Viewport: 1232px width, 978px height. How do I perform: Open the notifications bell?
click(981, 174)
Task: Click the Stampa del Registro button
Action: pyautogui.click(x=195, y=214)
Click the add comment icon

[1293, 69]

****************

● **Assignment**: Copy out the whole listing exactly as given.

● **Result of the exercise**:
Viewport: 1232px width, 978px height. How do I perform: Open the notifications bell?
click(981, 174)
Task: Click the Stampa del Registro button
Action: pyautogui.click(x=195, y=214)
Click the add comment icon

[1293, 69]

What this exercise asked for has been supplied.